Agak janggal rasanya apabila mengingat Empat Lawang dikenal sebagai kawasan nan rawan perampok. Padahal sejatinya desa-desa di kabupaten belia ini dipenuhi rumah-rumah kayu tradisional yang memikat mata seorang pejalan seperti saya. Jari-jari saya pun lincah mengeluarkan telepon genggam dan mencari-cari tahu ihwal Empat Lawang dan, benarlah, topik-topik yang menghiasi beranda depan Google tentang kabupaten ini tidak jauh-jauh dari premanisme dan kriminalitas.
“Belum lama Empat Lawang menjadi kabupaten,” sambung Pak Sopir yang duduk tepat di kursi di depan saya, “Bahkan belum ada dsepuluh tahun saja setelah sebelumnya berada di bawah Kabupaten Lahat.”
Dari daerah asal saya di Jawa, Lawang bermakna pintu. Sudah barang tentu saya menduga bahwa nama Empat Lawang ini tidak jauh-jauh dari etimologi tersebut, namun ternyata saya keliru. Lawang berasal dari kata Lawangan yang bermakna “pendekar” lantaran di kawasan ini pada zaman dahulu pernah tenar karena menjadi tempat kediaman bagi empat orang pendekar penguasa daerah ini.
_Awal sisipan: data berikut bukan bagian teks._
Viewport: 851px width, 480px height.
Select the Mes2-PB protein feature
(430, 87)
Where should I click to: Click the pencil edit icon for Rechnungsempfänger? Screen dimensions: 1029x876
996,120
Selama berabad-abad wilayah Empat Lawang memang berada di sisi Sumatera yang terisolasi sehingga tak acap dijangkau pemerintah sentral.
Pada era kolonial sejatinya Belanda pernah mengadakan survei untuk menimbang-nimbang apakah Kampung Tebing Tinggi di daerah ini cukup layak untuk dijadikan sebagai pusat pemerintahan Karesidenan Sumatera Selatan. Hal tersebut dikarenakan lokasi Tebing Tinggi berada di tengah-tengah pulau Sumatera yang memudahkan Belanda untuk menjangkau pantai barat dan pantai timur. Namun rencana tersebut tidak pernah direalisasikan.
Kini Empat Lawang menjadi salah satu region yang masih menyisakan rumah-rumah tradisional khas Sumatera Selatan. Dibandingkan dengan kawasan-kawasan lain yang relatif sudah banyak terkikis oleh modernitas, Kabupaten Empat Lawang masih didominasi oleh kampung-kampung adat yang terserak di kanan kiri jalan raya provinsi.
Rumah-rumah kayu yang tersisa ini pun sedikit banyak sudah beralih fungsi. Hunian keluarga biasanya terletak pada lantai dua sementara pada lantai satu kebanyakan sudah dipergunakan sebagai warung, kios, atau garasi. Sepanjang perjalanan saya berusaha mengamati rumah-rumah klasik tersebut satu per satu. Sementara tidak jarang ekspresi-ekspresi datar membalas tatapan saya dari lantai dua rumah-rumah itu.